** Opening Entries supplied block **
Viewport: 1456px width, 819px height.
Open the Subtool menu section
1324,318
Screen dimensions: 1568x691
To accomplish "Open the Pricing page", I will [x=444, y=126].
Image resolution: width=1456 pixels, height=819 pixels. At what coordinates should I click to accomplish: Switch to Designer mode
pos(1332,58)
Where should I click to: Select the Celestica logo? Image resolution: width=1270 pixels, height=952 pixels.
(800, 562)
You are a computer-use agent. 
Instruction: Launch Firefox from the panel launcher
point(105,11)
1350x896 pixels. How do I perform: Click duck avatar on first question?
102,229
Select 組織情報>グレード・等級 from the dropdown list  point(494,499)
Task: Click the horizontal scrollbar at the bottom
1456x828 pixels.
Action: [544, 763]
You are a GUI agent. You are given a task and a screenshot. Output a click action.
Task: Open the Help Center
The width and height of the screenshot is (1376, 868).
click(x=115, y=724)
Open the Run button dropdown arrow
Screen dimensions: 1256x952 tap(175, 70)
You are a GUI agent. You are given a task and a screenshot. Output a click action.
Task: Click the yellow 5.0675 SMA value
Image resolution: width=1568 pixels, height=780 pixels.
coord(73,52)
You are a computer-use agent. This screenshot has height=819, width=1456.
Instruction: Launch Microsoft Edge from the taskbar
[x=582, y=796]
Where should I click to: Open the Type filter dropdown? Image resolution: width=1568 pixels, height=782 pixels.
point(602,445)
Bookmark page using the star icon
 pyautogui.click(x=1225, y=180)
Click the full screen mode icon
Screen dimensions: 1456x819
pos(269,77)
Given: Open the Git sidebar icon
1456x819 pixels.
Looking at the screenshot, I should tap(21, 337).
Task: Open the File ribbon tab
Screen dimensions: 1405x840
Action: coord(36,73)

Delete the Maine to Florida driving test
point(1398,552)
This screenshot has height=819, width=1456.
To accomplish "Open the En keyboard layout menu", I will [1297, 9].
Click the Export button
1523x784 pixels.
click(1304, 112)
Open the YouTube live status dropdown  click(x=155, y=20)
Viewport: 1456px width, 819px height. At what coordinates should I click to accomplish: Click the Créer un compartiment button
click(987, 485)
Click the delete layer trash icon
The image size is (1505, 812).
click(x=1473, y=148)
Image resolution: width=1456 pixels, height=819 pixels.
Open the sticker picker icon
** Closing Entries supplied block **
**Exercise goal**
Copy every line of the entries above in which "This" occurs.

**Solution**
You are a computer-use agent. This screenshot has height=819, width=1456.
This screenshot has height=819, width=1456.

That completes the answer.